» SUPPLIED INFORMATION:
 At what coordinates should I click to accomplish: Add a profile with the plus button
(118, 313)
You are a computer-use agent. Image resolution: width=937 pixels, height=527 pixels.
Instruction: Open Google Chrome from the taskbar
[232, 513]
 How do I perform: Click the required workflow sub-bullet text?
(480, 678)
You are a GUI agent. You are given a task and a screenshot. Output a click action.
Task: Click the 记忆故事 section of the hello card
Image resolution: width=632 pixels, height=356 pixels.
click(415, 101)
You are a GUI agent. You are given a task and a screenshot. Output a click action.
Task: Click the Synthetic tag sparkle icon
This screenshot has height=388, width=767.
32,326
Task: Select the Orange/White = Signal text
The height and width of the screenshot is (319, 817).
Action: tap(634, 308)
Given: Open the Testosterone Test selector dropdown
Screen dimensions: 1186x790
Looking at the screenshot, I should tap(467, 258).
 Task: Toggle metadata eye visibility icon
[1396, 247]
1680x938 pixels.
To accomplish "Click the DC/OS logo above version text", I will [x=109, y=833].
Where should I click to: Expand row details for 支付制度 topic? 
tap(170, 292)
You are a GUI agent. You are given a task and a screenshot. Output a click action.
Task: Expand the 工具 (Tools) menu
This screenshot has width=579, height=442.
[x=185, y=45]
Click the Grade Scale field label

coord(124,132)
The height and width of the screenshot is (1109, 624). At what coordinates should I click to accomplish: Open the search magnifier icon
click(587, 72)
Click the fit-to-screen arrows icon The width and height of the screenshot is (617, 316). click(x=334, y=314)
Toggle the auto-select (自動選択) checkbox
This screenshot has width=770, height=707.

» GOAL OF THE EXERCISE: Can you repeat every entry above with "GUI agent" swapped for "screen agent" and everything else left unchanged?

» OUTPUT:
 At what coordinates should I click to accomplish: Add a profile with the plus button
(118, 313)
You are a computer-use agent. Image resolution: width=937 pixels, height=527 pixels.
Instruction: Open Google Chrome from the taskbar
[232, 513]
 How do I perform: Click the required workflow sub-bullet text?
(480, 678)
You are a screen agent. You are given a task and a screenshot. Output a click action.
Task: Click the 记忆故事 section of the hello card
Image resolution: width=632 pixels, height=356 pixels.
click(415, 101)
You are a screen agent. You are given a task and a screenshot. Output a click action.
Task: Click the Synthetic tag sparkle icon
This screenshot has height=388, width=767.
32,326
Task: Select the Orange/White = Signal text
The height and width of the screenshot is (319, 817).
Action: tap(634, 308)
Given: Open the Testosterone Test selector dropdown
Screen dimensions: 1186x790
Looking at the screenshot, I should tap(467, 258).
 Task: Toggle metadata eye visibility icon
[1396, 247]
1680x938 pixels.
To accomplish "Click the DC/OS logo above version text", I will [x=109, y=833].
Where should I click to: Expand row details for 支付制度 topic? 
tap(170, 292)
You are a screen agent. You are given a task and a screenshot. Output a click action.
Task: Expand the 工具 (Tools) menu
This screenshot has width=579, height=442.
[x=185, y=45]
Click the Grade Scale field label

coord(124,132)
The height and width of the screenshot is (1109, 624). At what coordinates should I click to accomplish: Open the search magnifier icon
click(587, 72)
Click the fit-to-screen arrows icon The width and height of the screenshot is (617, 316). click(x=334, y=314)
Toggle the auto-select (自動選択) checkbox
This screenshot has width=770, height=707.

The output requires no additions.